Fresh off the firing range in a dusty Afghan province east of Kabul, Specialist Dennis P. Weichel Jr. of Providence dismounted from a 16-ton gun truck to disperse children who had gathered in front of the heavily armored convoy.
Most moved, willing to wait to search for brass shell casings that could be recycled or melted down for other uses. But one girl, impatient, darted to collect a casing from beneath one of the massive, moving vehicles.
Weichel, a 29-year-old father of three, reacted immediately. He grabbed the girl and swung her to safety as the gun truck rumbled past on the morning of March 22, military officials said.
In that act, in an unflinching effort to save another, Weichel was struck by the vehicle and died of his injuries later that day.
Because of Weichel’s efforts, Army officials said, the child was unhurt.
“This is one of our core values: selfless service,’’ said Sergeant Peter Ramaglia, a spokesman for the Rhode Island National Guard, in which Weichel had served since 2001. “This epitomized everything.’’
Weichel, who was engaged to be married, is the first member of the Rhode Island National Guard to die in Afghanistan.
‘This is one of our core values: selfless service.’Sgt. Peter Ramaglia, Rhode Island National Guard
“You save somebody’s life, that’s amazing,’’ Ramaglia said. “He had three kids. There’s no doubt in my mind that he did that without any thought of his own personal safety.’’

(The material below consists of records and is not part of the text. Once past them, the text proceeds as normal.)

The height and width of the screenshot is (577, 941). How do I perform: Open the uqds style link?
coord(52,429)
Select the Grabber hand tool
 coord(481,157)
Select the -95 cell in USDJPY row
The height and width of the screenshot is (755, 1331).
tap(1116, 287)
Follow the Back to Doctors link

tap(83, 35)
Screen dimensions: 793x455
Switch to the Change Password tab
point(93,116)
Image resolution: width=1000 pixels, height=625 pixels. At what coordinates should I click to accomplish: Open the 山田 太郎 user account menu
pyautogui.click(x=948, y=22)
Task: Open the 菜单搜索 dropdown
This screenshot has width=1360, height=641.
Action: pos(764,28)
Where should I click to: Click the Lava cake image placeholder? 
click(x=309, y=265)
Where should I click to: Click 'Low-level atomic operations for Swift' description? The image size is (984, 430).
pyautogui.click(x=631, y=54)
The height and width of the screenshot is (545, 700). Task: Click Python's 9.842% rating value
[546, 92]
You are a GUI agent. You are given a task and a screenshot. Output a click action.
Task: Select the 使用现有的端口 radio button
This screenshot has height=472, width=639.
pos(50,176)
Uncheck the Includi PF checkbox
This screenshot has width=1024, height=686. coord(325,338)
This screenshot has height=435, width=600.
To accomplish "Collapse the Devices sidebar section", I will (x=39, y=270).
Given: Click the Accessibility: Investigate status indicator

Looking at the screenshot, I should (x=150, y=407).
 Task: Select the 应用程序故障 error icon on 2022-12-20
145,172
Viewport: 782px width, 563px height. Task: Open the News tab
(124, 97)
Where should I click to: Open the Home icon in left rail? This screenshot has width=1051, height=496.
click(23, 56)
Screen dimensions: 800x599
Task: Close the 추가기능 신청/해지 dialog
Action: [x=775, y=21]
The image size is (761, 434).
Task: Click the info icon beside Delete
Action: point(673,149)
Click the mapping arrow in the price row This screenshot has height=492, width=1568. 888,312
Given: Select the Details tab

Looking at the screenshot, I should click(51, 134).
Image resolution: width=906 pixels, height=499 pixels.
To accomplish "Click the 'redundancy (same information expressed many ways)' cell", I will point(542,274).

Weichel arrived in Afghanistan early this month with Company C, First Battalion, 143d Infantry Regiment on a yearlong tour. He had also deployed to Iraq in 2005.
Weichel’s father, Dennis P. Weichel Sr., lives in Brockton, but could not be reached Thursday. He also leaves his mother, Linda Reynolds, and three children, Nicholas, Hope, and Madison.
“The last few days have hit me hard,’’ First Sergeant Nicky Peppe, who served in Iraq with Weichel, said in comments posted on the Army website. “He always had a smile on his face, and he made everyone laugh. But as much as Weichel was funny, he was also a professional. When it was time to go outside the wire for a combat patrol, he was all business.’’
Another former comrade from Iraq, Staff Sergeant Ronald Corbett, echoed those comments in an Army posting.
“He would have done it for anybody; that was the way he was,’’ Corbett said. “He would give you the shirt off his back if you needed it.’’
Governor Lincoln D. Chafee ordered flags in Rhode Island flown at half-staff.
“We are once again reminded of the enduring sacrifice our soldiers and airmen have made, and continue to make, in service to this great country,’’ said Major General Kevin McBride, adjutant general of the state’s National Guard.
Weichel’s body is scheduled to arrive Saturday at T.F. Green Airport in Warwick, R.I. A memorial service will be held at 10 a.m. Monday in Swan Point Cemetery in Providence. Burial will be at the Rhode Island Veterans Cemetery in Exeter.
Weichel was promoted posthumously from specialist to sergeant and awarded the Bronze Star.